**Exercise prompt:** Copy the stretch from the line containing "In order to click on sidebar-item-label: wy" through the end of the data, swapping "image size" for "screen size" and changing nothing else.

**Provided data:**

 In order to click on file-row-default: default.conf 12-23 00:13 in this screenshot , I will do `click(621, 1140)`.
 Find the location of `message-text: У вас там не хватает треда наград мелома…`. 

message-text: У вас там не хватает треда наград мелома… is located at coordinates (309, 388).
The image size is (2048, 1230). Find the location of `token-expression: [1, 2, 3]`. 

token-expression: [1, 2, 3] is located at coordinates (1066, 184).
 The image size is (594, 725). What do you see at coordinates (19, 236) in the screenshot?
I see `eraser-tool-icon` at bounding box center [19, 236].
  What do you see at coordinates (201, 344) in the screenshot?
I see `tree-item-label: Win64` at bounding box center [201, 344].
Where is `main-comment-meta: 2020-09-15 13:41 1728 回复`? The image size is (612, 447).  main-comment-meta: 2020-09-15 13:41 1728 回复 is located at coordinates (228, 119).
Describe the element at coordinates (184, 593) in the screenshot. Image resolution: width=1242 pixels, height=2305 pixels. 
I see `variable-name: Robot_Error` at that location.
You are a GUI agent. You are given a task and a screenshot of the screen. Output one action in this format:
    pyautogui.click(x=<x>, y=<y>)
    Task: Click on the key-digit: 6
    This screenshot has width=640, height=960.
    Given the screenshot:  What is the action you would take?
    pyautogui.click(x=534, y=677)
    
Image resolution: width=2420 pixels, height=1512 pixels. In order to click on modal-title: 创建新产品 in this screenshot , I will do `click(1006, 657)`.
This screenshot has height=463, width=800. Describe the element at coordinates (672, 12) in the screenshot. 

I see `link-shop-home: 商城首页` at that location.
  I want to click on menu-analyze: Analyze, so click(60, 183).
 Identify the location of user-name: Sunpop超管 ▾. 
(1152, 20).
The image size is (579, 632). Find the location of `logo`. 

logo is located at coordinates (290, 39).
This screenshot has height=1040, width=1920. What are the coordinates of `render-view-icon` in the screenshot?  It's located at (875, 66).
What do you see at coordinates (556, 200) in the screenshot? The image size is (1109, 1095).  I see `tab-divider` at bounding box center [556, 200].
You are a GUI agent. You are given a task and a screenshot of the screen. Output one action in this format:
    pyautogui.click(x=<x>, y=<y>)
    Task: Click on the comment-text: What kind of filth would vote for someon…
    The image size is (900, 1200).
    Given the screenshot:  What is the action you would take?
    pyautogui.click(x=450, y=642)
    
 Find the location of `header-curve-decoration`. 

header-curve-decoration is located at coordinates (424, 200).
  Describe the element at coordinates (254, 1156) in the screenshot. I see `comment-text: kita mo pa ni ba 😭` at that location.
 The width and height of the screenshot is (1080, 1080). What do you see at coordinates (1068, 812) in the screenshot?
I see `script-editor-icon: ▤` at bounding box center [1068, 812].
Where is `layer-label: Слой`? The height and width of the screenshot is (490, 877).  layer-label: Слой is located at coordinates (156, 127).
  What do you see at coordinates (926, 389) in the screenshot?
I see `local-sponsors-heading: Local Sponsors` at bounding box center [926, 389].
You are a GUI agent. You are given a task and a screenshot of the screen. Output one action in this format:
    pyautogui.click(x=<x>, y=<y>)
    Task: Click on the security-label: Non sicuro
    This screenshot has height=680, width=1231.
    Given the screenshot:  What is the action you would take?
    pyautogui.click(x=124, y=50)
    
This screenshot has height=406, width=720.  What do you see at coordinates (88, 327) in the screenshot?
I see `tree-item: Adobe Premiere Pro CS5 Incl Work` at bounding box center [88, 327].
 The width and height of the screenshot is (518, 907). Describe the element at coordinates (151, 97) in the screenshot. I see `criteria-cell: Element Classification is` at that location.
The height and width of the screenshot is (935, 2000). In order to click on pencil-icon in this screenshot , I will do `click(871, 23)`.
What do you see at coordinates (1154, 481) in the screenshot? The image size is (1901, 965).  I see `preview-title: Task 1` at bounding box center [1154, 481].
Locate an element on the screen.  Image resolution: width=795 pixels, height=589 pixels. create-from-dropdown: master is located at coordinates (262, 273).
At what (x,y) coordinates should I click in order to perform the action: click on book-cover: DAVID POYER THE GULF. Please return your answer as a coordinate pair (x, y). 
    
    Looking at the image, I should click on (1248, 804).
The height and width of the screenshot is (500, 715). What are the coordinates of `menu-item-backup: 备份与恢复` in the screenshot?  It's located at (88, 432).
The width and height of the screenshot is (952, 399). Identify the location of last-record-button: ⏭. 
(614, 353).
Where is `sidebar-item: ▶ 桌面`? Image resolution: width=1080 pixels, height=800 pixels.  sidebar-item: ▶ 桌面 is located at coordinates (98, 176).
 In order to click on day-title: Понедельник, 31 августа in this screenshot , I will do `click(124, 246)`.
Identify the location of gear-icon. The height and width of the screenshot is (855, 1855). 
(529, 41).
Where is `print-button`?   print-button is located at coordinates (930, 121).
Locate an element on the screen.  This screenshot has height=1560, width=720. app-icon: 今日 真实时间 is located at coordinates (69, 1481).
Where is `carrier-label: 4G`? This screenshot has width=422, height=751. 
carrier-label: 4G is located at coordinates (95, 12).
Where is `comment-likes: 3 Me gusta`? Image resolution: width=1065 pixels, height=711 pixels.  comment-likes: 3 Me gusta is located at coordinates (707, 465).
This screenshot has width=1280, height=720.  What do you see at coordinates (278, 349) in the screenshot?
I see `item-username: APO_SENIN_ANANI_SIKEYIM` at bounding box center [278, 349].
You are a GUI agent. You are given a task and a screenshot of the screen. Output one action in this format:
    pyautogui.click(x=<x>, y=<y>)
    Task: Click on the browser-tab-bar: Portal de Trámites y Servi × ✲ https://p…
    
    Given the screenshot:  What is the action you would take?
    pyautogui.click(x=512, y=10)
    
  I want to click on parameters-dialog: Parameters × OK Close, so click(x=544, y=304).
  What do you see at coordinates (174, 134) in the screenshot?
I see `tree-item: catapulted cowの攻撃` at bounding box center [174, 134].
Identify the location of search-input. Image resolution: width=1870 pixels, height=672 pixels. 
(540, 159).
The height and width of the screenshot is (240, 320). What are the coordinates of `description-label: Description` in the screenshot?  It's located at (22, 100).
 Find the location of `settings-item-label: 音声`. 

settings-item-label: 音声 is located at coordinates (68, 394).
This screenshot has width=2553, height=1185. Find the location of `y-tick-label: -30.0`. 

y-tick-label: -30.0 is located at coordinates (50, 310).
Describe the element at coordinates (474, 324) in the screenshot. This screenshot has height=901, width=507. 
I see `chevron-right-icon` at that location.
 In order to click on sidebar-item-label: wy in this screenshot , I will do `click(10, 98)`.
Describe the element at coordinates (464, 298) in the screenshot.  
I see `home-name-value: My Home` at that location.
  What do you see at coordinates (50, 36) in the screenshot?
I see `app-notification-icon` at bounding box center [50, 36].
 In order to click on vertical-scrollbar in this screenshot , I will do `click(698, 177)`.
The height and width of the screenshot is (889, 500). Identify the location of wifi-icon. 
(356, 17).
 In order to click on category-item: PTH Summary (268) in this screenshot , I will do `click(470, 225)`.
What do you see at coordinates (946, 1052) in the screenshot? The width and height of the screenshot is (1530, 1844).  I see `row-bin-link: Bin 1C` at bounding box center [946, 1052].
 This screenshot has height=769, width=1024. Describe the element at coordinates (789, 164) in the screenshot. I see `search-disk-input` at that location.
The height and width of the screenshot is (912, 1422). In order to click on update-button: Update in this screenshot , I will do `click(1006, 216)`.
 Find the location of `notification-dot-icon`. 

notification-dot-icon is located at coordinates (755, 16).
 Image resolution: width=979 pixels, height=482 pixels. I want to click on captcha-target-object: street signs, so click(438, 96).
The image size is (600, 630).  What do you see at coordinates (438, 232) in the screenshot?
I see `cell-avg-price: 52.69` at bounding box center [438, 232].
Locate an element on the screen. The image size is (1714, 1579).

**Exercise response:**
 In order to click on sidebar-item-label: wy in this screenshot , I will do `click(10, 98)`.
Describe the element at coordinates (464, 298) in the screenshot.  
I see `home-name-value: My Home` at that location.
  What do you see at coordinates (50, 36) in the screenshot?
I see `app-notification-icon` at bounding box center [50, 36].
 In order to click on vertical-scrollbar in this screenshot , I will do `click(698, 177)`.
The height and width of the screenshot is (889, 500). Identify the location of wifi-icon. 
(356, 17).
 In order to click on category-item: PTH Summary (268) in this screenshot , I will do `click(470, 225)`.
What do you see at coordinates (946, 1052) in the screenshot? The width and height of the screenshot is (1530, 1844).  I see `row-bin-link: Bin 1C` at bounding box center [946, 1052].
 This screenshot has height=769, width=1024. Describe the element at coordinates (789, 164) in the screenshot. I see `search-disk-input` at that location.
The height and width of the screenshot is (912, 1422). In order to click on update-button: Update in this screenshot , I will do `click(1006, 216)`.
 Find the location of `notification-dot-icon`. 

notification-dot-icon is located at coordinates (755, 16).
 Image resolution: width=979 pixels, height=482 pixels. I want to click on captcha-target-object: street signs, so click(438, 96).
The screen size is (600, 630).  What do you see at coordinates (438, 232) in the screenshot?
I see `cell-avg-price: 52.69` at bounding box center [438, 232].
Locate an element on the screen. The screen size is (1714, 1579).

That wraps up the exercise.